▶ [INSTRUCTIONS TO FOLLOW]
All of the entries need to be set down exactly as they read.

▶ [INFORMATION PROVIDED]
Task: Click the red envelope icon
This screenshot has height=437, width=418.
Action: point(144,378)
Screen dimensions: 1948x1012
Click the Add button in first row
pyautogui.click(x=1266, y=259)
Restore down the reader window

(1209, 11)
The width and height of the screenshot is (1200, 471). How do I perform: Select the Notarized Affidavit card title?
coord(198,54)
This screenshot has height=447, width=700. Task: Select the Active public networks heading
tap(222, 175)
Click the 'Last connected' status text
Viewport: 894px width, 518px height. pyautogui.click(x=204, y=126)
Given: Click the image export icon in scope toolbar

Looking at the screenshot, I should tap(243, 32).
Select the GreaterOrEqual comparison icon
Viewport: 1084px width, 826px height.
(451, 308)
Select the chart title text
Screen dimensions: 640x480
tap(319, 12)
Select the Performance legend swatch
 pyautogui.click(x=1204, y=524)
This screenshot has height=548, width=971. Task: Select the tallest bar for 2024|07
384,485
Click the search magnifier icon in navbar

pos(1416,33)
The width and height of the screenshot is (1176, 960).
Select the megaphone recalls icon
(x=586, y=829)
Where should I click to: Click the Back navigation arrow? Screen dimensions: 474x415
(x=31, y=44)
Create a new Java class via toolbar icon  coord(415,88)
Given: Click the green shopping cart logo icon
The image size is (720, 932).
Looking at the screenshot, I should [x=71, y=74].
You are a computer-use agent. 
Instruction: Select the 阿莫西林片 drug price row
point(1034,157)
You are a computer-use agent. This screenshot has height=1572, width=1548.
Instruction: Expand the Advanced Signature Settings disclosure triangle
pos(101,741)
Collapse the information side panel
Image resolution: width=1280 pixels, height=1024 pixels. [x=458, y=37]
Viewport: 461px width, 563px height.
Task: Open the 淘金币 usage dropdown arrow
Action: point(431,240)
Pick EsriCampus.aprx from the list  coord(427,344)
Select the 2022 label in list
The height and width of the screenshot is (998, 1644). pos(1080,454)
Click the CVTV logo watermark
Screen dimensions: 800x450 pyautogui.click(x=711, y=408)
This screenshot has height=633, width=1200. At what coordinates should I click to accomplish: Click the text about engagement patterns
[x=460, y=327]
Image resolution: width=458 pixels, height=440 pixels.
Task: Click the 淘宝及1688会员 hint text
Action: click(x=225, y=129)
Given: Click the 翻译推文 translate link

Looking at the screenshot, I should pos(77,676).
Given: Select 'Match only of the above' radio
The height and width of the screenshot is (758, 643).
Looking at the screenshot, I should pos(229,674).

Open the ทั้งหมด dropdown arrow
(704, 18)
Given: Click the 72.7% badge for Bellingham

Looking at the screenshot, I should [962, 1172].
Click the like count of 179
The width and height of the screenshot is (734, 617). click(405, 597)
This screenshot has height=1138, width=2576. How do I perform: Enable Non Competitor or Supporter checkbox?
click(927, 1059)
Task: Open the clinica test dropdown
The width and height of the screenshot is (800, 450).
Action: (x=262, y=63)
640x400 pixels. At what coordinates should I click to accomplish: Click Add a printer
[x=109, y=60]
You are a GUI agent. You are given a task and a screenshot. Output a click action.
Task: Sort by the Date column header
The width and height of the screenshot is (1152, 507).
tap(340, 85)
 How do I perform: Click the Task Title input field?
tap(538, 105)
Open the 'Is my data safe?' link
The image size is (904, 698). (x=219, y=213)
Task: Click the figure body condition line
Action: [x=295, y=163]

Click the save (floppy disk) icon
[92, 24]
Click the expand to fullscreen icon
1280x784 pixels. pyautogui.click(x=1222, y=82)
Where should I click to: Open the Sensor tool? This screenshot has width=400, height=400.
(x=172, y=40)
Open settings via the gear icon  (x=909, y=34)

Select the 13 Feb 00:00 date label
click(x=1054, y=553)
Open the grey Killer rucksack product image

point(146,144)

▶ [REPLY]
Task: Click the red envelope icon
This screenshot has height=437, width=418.
Action: point(144,378)
Screen dimensions: 1948x1012
Click the Add button in first row
pyautogui.click(x=1266, y=259)
Restore down the reader window

(1209, 11)
The width and height of the screenshot is (1200, 471). How do I perform: Select the Notarized Affidavit card title?
coord(198,54)
This screenshot has height=447, width=700. Task: Select the Active public networks heading
tap(222, 175)
Click the 'Last connected' status text
Viewport: 894px width, 518px height. pyautogui.click(x=204, y=126)
Given: Click the image export icon in scope toolbar

Looking at the screenshot, I should tap(243, 32).
Select the GreaterOrEqual comparison icon
Viewport: 1084px width, 826px height.
(451, 308)
Select the chart title text
Screen dimensions: 640x480
tap(319, 12)
Select the Performance legend swatch
 pyautogui.click(x=1204, y=524)
This screenshot has height=548, width=971. Task: Select the tallest bar for 2024|07
384,485
Click the search magnifier icon in navbar

pos(1416,33)
The width and height of the screenshot is (1176, 960).
Select the megaphone recalls icon
(x=586, y=829)
Where should I click to: Click the Back navigation arrow? Screen dimensions: 474x415
(x=31, y=44)
Create a new Java class via toolbar icon  coord(415,88)
Given: Click the green shopping cart logo icon
The image size is (720, 932).
Looking at the screenshot, I should [x=71, y=74].
You are a computer-use agent. 
Instruction: Select the 阿莫西林片 drug price row
point(1034,157)
You are a computer-use agent. This screenshot has height=1572, width=1548.
Instruction: Expand the Advanced Signature Settings disclosure triangle
pos(101,741)
Collapse the information side panel
Image resolution: width=1280 pixels, height=1024 pixels. [x=458, y=37]
Viewport: 461px width, 563px height.
Task: Open the 淘金币 usage dropdown arrow
Action: point(431,240)
Pick EsriCampus.aprx from the list  coord(427,344)
Select the 2022 label in list
The height and width of the screenshot is (998, 1644). pos(1080,454)
Click the CVTV logo watermark
Screen dimensions: 800x450 pyautogui.click(x=711, y=408)
This screenshot has height=633, width=1200. At what coordinates should I click to accomplish: Click the text about engagement patterns
[x=460, y=327]
Image resolution: width=458 pixels, height=440 pixels.
Task: Click the 淘宝及1688会员 hint text
Action: click(x=225, y=129)
Given: Click the 翻译推文 translate link

Looking at the screenshot, I should pos(77,676).
Given: Select 'Match only of the above' radio
The height and width of the screenshot is (758, 643).
Looking at the screenshot, I should pos(229,674).

Open the ทั้งหมด dropdown arrow
(704, 18)
Given: Click the 72.7% badge for Bellingham

Looking at the screenshot, I should [962, 1172].
Click the like count of 179
The width and height of the screenshot is (734, 617). click(405, 597)
This screenshot has height=1138, width=2576. How do I perform: Enable Non Competitor or Supporter checkbox?
click(927, 1059)
Task: Open the clinica test dropdown
The width and height of the screenshot is (800, 450).
Action: (x=262, y=63)
640x400 pixels. At what coordinates should I click to accomplish: Click Add a printer
[x=109, y=60]
You are a GUI agent. You are given a task and a screenshot. Output a click action.
Task: Sort by the Date column header
The width and height of the screenshot is (1152, 507).
tap(340, 85)
 How do I perform: Click the Task Title input field?
tap(538, 105)
Open the 'Is my data safe?' link
The image size is (904, 698). (x=219, y=213)
Task: Click the figure body condition line
Action: [x=295, y=163]

Click the save (floppy disk) icon
[92, 24]
Click the expand to fullscreen icon
1280x784 pixels. pyautogui.click(x=1222, y=82)
Where should I click to: Open the Sensor tool? This screenshot has width=400, height=400.
(x=172, y=40)
Open settings via the gear icon  (x=909, y=34)

Select the 13 Feb 00:00 date label
click(x=1054, y=553)
Open the grey Killer rucksack product image

point(146,144)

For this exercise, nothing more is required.